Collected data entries
==============================
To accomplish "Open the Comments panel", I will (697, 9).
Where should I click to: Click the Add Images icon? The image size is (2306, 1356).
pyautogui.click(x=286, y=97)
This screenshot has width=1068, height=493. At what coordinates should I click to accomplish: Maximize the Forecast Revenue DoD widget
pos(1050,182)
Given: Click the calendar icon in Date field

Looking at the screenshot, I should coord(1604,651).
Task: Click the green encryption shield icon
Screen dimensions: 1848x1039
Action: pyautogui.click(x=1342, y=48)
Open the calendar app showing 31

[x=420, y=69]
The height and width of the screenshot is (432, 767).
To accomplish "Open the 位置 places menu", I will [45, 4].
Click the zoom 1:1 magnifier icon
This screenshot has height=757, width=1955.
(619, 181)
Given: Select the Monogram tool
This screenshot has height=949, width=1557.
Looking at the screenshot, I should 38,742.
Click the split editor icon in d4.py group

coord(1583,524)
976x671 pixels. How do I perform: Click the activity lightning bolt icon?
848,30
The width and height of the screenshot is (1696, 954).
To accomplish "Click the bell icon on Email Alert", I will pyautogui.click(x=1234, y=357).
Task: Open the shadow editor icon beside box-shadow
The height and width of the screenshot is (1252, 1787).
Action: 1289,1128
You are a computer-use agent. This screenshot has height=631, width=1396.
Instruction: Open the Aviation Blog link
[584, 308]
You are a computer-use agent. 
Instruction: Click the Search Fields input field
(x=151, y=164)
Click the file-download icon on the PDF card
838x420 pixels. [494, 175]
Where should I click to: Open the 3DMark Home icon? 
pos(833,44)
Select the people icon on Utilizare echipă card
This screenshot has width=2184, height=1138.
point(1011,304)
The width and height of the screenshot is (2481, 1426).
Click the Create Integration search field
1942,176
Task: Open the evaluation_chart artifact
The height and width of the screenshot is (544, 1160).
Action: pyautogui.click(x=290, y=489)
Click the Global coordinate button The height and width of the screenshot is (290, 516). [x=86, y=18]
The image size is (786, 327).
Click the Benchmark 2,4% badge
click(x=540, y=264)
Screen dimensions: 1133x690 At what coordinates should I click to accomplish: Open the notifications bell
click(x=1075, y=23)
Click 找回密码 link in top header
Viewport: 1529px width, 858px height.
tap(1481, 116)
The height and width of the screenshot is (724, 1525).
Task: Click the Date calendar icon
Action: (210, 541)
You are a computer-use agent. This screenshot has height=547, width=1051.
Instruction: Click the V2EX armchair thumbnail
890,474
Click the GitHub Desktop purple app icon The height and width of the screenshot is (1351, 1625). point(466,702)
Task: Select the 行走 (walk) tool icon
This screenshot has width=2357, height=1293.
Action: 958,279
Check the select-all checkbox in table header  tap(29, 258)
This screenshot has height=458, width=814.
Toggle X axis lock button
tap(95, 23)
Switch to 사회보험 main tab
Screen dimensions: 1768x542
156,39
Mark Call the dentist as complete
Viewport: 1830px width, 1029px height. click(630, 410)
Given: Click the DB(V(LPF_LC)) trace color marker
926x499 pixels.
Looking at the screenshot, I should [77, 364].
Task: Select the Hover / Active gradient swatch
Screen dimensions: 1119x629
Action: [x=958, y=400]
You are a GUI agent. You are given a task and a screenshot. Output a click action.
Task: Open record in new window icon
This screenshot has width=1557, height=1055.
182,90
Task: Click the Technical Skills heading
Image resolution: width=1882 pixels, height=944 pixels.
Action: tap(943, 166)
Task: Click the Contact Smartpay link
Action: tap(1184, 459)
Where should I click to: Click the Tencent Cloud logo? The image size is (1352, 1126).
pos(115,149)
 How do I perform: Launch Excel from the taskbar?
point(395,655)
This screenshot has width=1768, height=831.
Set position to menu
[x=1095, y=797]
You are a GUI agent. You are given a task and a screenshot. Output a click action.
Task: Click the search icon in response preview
==============================
## WHAT TO DO:
From the data above, return every line from the line that has "The width and height of the screenshot is (2481, 1426)." up to and including the line that has "This screenshot has width=1768, height=831.", exactly.

## RESULT FOR THIS TASK:
The width and height of the screenshot is (2481, 1426).
Click the Create Integration search field
1942,176
Task: Open the evaluation_chart artifact
The height and width of the screenshot is (544, 1160).
Action: pyautogui.click(x=290, y=489)
Click the Global coordinate button The height and width of the screenshot is (290, 516). [x=86, y=18]
The image size is (786, 327).
Click the Benchmark 2,4% badge
click(x=540, y=264)
Screen dimensions: 1133x690 At what coordinates should I click to accomplish: Open the notifications bell
click(x=1075, y=23)
Click 找回密码 link in top header
Viewport: 1529px width, 858px height.
tap(1481, 116)
The height and width of the screenshot is (724, 1525).
Task: Click the Date calendar icon
Action: (210, 541)
You are a computer-use agent. This screenshot has height=547, width=1051.
Instruction: Click the V2EX armchair thumbnail
890,474
Click the GitHub Desktop purple app icon The height and width of the screenshot is (1351, 1625). point(466,702)
Task: Select the 行走 (walk) tool icon
This screenshot has width=2357, height=1293.
Action: 958,279
Check the select-all checkbox in table header  tap(29, 258)
This screenshot has height=458, width=814.
Toggle X axis lock button
tap(95, 23)
Switch to 사회보험 main tab
Screen dimensions: 1768x542
156,39
Mark Call the dentist as complete
Viewport: 1830px width, 1029px height. click(630, 410)
Given: Click the DB(V(LPF_LC)) trace color marker
926x499 pixels.
Looking at the screenshot, I should [77, 364].
Task: Select the Hover / Active gradient swatch
Screen dimensions: 1119x629
Action: [x=958, y=400]
You are a GUI agent. You are given a task and a screenshot. Output a click action.
Task: Open record in new window icon
This screenshot has width=1557, height=1055.
182,90
Task: Click the Technical Skills heading
Image resolution: width=1882 pixels, height=944 pixels.
Action: tap(943, 166)
Task: Click the Contact Smartpay link
Action: tap(1184, 459)
Where should I click to: Click the Tencent Cloud logo? The image size is (1352, 1126).
pos(115,149)
 How do I perform: Launch Excel from the taskbar?
point(395,655)
This screenshot has width=1768, height=831.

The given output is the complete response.